● How to complete this task:
Here are the records. Write out exactly the lines between the one holding "Task: Click the info icon beside Open" and the one holding "Task: Click the bottom-right", inclusive.

Stored data entries:
# # # # # # #

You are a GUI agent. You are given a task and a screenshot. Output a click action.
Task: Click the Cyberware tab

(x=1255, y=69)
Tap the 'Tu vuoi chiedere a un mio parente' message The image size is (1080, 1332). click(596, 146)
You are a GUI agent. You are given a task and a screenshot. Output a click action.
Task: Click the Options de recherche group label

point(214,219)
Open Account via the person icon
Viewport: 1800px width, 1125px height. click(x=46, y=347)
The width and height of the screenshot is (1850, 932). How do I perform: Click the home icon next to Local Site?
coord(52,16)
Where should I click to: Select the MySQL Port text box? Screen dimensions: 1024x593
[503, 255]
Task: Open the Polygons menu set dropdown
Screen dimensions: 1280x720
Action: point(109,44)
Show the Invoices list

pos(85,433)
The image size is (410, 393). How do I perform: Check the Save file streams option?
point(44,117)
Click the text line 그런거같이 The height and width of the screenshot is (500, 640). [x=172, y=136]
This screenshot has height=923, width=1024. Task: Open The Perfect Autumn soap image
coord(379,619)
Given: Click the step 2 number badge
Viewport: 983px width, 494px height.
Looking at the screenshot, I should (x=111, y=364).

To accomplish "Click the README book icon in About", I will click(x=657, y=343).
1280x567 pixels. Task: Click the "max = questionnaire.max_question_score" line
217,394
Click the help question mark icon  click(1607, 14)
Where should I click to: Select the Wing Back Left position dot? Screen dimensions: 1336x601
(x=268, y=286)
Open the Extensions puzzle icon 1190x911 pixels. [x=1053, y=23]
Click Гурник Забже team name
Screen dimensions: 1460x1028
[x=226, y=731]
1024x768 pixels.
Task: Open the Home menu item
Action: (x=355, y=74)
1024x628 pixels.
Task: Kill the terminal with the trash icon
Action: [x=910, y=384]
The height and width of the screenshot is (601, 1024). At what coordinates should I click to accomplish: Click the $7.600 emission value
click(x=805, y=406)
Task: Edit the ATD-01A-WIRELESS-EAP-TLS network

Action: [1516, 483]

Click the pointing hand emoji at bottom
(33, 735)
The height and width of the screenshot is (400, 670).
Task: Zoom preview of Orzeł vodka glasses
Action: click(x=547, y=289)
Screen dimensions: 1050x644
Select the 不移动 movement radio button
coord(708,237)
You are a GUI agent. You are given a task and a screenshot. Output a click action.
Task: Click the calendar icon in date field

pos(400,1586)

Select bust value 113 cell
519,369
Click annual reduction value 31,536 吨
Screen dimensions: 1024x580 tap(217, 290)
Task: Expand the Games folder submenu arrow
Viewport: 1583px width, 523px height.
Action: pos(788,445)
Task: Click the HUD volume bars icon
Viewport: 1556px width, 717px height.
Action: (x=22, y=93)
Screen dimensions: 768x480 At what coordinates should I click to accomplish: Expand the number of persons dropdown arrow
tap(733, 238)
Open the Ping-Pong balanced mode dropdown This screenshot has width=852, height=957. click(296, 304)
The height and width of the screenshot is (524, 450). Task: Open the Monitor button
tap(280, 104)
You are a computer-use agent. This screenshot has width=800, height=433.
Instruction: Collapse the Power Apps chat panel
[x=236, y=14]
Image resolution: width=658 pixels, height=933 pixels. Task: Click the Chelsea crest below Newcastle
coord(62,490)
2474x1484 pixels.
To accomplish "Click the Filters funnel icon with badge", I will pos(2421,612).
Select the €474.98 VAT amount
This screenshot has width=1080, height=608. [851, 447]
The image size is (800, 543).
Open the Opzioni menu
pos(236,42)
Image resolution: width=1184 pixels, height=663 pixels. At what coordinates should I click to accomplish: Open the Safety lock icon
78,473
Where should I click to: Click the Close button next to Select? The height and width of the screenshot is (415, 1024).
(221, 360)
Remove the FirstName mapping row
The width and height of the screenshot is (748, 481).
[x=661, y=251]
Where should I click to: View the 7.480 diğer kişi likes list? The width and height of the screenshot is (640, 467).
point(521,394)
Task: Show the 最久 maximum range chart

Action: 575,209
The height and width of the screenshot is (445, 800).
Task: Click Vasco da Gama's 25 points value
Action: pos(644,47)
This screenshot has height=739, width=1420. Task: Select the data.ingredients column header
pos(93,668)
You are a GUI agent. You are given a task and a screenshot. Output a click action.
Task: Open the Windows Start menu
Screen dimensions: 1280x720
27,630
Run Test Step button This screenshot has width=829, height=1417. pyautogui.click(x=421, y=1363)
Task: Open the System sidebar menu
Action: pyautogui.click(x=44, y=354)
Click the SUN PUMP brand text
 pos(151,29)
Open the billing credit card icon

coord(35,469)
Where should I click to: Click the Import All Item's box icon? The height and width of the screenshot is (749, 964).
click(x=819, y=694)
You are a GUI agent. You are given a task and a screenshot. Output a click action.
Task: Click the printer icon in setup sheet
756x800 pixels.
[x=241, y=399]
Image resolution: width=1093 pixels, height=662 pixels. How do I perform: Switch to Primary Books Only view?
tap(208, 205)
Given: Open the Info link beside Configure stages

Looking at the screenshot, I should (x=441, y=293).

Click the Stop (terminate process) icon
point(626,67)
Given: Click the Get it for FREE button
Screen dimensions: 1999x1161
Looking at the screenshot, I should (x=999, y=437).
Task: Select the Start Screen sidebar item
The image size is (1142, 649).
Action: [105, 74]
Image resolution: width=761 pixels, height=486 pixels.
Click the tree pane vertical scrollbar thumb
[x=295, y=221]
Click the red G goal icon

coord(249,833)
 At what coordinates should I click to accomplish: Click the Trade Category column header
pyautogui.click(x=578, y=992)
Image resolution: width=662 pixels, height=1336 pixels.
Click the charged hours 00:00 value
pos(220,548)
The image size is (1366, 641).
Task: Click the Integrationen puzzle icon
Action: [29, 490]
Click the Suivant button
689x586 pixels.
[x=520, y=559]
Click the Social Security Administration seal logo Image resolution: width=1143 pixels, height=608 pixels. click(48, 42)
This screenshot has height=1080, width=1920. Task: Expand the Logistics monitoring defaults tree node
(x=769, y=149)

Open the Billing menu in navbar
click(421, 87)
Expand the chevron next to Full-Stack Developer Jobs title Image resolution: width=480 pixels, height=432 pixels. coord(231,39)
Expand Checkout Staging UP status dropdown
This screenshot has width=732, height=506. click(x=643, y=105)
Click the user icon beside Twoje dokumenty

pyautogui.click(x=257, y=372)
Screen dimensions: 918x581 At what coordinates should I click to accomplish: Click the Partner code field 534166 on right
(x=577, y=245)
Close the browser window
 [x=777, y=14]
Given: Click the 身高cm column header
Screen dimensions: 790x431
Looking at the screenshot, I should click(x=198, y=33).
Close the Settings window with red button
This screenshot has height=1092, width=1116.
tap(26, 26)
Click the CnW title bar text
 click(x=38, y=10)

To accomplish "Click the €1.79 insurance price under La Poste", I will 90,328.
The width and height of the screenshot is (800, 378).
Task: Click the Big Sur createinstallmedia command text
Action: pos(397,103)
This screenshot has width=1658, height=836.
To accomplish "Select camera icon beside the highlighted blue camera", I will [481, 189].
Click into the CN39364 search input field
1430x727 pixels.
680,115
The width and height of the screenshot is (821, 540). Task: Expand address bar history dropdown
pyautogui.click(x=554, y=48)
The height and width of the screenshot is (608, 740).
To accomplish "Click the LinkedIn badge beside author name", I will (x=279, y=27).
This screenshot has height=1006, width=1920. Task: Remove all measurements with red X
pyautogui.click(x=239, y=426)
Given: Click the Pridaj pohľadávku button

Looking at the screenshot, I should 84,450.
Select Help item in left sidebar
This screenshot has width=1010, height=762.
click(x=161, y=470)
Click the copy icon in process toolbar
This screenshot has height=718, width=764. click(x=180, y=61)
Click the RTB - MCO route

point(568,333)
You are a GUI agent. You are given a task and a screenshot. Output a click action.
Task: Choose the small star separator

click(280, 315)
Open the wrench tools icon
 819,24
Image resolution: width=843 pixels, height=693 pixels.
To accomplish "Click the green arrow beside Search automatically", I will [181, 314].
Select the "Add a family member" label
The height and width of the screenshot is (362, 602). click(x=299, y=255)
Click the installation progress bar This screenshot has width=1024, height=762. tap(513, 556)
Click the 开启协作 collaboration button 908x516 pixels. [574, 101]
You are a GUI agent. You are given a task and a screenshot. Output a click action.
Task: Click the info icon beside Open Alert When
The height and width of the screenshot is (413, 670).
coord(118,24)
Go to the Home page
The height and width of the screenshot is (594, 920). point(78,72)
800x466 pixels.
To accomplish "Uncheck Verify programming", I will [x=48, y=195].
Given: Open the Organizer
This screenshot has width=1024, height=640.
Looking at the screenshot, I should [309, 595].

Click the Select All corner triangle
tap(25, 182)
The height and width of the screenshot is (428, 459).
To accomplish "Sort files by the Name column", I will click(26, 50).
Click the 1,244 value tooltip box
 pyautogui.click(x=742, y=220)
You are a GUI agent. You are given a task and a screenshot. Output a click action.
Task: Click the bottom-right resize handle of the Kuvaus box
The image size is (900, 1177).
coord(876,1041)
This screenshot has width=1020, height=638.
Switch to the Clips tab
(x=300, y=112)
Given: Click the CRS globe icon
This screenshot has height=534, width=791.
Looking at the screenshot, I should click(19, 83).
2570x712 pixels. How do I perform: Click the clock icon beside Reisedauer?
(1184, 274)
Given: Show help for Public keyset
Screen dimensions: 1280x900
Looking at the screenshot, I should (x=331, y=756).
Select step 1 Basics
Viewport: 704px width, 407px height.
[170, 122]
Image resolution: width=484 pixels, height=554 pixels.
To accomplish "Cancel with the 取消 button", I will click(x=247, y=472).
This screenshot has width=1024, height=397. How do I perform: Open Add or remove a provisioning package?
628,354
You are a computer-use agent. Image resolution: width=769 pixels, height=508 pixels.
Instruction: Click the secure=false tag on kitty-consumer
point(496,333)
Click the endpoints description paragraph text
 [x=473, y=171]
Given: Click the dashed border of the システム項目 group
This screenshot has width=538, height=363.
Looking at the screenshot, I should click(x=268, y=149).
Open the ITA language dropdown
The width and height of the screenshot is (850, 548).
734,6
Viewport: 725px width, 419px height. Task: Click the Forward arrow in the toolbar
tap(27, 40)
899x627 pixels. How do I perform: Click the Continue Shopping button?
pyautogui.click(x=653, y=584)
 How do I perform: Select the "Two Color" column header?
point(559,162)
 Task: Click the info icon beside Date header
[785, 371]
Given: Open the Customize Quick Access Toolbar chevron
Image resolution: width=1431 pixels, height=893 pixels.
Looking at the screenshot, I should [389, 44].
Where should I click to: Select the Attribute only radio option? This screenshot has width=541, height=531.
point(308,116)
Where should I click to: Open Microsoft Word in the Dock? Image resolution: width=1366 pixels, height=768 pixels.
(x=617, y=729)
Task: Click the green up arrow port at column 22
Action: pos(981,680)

# # # # # # #

● The completed task:
Task: Click the info icon beside Open Alert When
The height and width of the screenshot is (413, 670).
coord(118,24)
Go to the Home page
The height and width of the screenshot is (594, 920). point(78,72)
800x466 pixels.
To accomplish "Uncheck Verify programming", I will [x=48, y=195].
Given: Open the Organizer
This screenshot has width=1024, height=640.
Looking at the screenshot, I should [309, 595].

Click the Select All corner triangle
tap(25, 182)
The height and width of the screenshot is (428, 459).
To accomplish "Sort files by the Name column", I will click(26, 50).
Click the 1,244 value tooltip box
 pyautogui.click(x=742, y=220)
You are a GUI agent. You are given a task and a screenshot. Output a click action.
Task: Click the bottom-right resize handle of the Kuvaus box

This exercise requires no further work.